Excerpt provided
▼

3.1 Getting review data via web scraping Google play app page
======

**In this section we demonstrate how to scrape Google play app page, especially the one with large amount of review data such as Whatsapp. A customised reviews_all function is used below to save the retrieved data into sepereated CSV files with 100000 reviews per file. Be mindful that the process may take a long time and occupy much space depends on the number of reviews for the requested Google play app. Eg, Whatsapp return around 12 millions reviews and 3GB data.**

_The following Python modules need to be installed in order to run this notebook (run without ! under command line or with ! in the notebook, for SWAN, see https://support.aarnet.edu.au/hc/en-us/articles/360000668076-How-do-I-add-code-libraries-to-my-Notebook-):_

In [None]:
# comment out to run install
#!pip install google_play_scraper

**Import required libraries.**

In [1]:
from google_play_scraper import app
from google_play_scraper import Sort, reviews, reviews_all
import json
import pandas as pd
from time import sleep
import os
import random
import math


**Get app information from app id.**

In [2]:
result = app(
    'com.yummly.android',
    lang='en', # defaults to 'en'
    country='us' # defaults to 'us'
)
#print(result)

**Test getting first 3 most relevant reviews. Read more at https://github.com/JoMingyu/google-play-scraper.**

In [3]:


result, continuation_token = reviews(
    'com.yummly.android',
    lang='en', # defaults to 'en'
    country='us', # defaults to 'us'
    sort=Sort.MOST_RELEVANT, # defaults to Sort.MOST_RELEVANT
    count=3, # defaults to 100
    #filter_score_with=5 # defaults to None(means all score)
)

# If you pass `continuation_token` as an argument to the reviews function at this point,
# it will crawl the items after 3 review items.

result, _ = reviews(
    'com.whatsapp',
    continuation_token=continuation_token # defaults to None(load from the beginning)
)

**Print and check result.**

In [4]:
print(len(result))
print(result)


3
[{'reviewId': 'gp:AOqpTOH3aQnZIPouGz_RGKngcb5mvpXYD9dVMiYjvfepoAYw_cVlKClpF1nOFAP3bwsu1LJK4B-xAFKYQCqN9DQ', 'userName': 'Joseph Antony', 'userImage': 'https://play-lh.googleusercontent.com/a-/AOh14GipzrgTfmJFesmFKrPF5St1f_DSaEMUHwP-apCE', 'content': "Watts app is waste app it doesn't support to send large video files. only 2 minutes 50 seconds can be send at a time. It is not worth for video call and voice call. Often the video is blurry and voice quality is too bad. It need more improvement. It doesn't allow to forward chats in large. When i hear voice message it is too much annoying me. Watts app is utilizing more battery and running in background. I don't want it. I don't want to give any stars.", 'score': 1, 'thumbsUpCount': 452, 'reviewCreatedVersion': '2.20.206.24', 'at': datetime.datetime(2021, 1, 9, 6, 58, 34), 'replyContent': None, 'repliedAt': None}, {'reviewId': 'gp:AOqpTOHhVYr5eMSffUnlrkZYjRA8IblE9FYFP_s9YmggNTJtTRGg1_05tS_8Nq_-t3bj7gvTxxWf0KoqAZNO04c', 'userName': 'ΜŘ ŘΔ

**Custmoise reviews_all function for saving reviews as csv files. Read more at https://github.com/JoMingyu/google-play-scraper.**

In [5]:
# define the custmosed reviews_all function
# define the custmosed reviews_all function
def reviews_all_customise(app_id, sleep_milliseconds=0, max_csvrows=10000, folder_name="com.yummly.android",**kwargs):
    kwargs.pop("count", None)

▲

Instruction a
Output, as a numbered list with blank lines omitted, the records starting with the first line and going on through the line that contains "10 [300, 172]".

Information provided
▼

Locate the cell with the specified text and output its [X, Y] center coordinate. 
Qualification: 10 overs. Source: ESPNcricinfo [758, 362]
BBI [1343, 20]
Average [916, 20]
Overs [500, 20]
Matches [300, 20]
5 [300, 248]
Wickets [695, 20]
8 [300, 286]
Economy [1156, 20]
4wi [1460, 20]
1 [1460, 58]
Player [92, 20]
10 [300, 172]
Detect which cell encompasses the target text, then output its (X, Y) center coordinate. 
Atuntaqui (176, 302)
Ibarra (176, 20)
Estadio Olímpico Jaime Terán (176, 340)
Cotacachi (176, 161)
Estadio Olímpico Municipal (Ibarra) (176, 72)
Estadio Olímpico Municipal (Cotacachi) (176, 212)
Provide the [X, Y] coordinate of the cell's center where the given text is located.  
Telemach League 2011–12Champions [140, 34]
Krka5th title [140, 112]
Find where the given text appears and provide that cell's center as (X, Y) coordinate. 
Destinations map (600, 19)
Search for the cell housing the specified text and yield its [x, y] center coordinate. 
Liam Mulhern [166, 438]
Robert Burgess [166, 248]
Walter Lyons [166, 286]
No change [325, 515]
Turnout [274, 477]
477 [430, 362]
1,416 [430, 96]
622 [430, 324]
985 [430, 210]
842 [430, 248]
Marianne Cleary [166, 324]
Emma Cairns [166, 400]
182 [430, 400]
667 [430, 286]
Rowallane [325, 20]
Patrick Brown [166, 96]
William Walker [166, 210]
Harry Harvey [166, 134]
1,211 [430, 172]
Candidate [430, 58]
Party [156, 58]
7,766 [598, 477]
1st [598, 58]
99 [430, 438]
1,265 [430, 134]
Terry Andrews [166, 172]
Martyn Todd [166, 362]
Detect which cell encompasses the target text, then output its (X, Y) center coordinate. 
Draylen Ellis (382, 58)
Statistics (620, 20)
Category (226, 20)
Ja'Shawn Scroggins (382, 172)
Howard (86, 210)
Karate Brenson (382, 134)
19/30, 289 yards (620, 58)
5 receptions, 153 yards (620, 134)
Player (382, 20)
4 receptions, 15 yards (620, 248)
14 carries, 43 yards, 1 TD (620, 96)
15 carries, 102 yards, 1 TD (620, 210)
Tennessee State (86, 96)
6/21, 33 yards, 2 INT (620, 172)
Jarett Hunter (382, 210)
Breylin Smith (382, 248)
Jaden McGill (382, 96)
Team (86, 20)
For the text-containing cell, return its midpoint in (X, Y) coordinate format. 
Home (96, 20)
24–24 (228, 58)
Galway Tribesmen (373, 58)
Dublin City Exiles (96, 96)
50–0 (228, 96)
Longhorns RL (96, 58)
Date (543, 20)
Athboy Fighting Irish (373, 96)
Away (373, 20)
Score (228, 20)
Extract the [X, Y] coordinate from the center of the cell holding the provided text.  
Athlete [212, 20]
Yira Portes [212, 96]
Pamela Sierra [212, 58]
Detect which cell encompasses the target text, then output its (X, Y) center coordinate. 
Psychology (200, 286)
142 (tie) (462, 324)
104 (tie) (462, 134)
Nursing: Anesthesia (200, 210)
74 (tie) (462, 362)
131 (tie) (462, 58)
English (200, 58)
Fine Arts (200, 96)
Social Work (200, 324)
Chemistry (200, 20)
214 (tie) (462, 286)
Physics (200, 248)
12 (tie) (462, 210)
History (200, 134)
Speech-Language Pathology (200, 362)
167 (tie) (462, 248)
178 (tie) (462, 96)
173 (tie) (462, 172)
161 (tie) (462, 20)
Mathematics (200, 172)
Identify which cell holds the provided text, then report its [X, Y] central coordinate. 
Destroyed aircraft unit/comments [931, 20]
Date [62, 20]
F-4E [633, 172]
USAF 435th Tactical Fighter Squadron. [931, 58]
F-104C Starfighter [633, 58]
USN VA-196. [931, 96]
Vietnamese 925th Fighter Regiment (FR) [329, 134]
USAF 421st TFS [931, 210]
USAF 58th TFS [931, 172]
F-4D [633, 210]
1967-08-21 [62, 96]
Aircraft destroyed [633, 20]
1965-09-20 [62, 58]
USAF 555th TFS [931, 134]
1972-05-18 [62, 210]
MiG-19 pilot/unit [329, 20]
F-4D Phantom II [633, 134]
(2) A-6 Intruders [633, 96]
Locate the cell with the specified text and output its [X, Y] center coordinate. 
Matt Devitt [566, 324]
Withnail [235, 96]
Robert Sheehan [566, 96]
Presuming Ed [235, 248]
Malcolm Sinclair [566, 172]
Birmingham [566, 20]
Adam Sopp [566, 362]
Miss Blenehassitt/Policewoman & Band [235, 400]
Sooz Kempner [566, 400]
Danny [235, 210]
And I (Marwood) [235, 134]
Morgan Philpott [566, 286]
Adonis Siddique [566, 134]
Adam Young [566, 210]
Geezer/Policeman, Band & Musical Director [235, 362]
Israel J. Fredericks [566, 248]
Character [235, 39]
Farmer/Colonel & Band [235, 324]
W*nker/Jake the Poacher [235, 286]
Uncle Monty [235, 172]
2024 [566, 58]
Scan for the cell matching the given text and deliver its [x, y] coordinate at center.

▲

Instruction b
Based on the notebook on scraping Google Play reviews, decide whether each statement agrees with it, answering yes or no and quoting the deciding words: (i) Whatsapp returns around 12 million reviews and 3GB of data. (ii) The test call in In [3] requests five reviews. (iii) The pip install line for google_play_scraper runs as written.

Task output a
1. Locate the cell with the specified text and output its [X, Y] center coordinate. 
2. Qualification: 10 overs. Source: ESPNcricinfo [758, 362]
3. BBI [1343, 20]
4. Average [916, 20]
5. Overs [500, 20]
6. Matches [300, 20]
7. 5 [300, 248]
8. Wickets [695, 20]
9. 8 [300, 286]
10. Economy [1156, 20]
11. 4wi [1460, 20]
12. 1 [1460, 58]
13. Player [92, 20]
14. 10 [300, 172]

Task output b
(i) Yes: "Eg, Whatsapp return around 12 millions reviews and 3GB data."
(ii) No: "count=3, # defaults to 100"
(iii) No: "# comment out to run install" and "#!pip install google_play_scraper"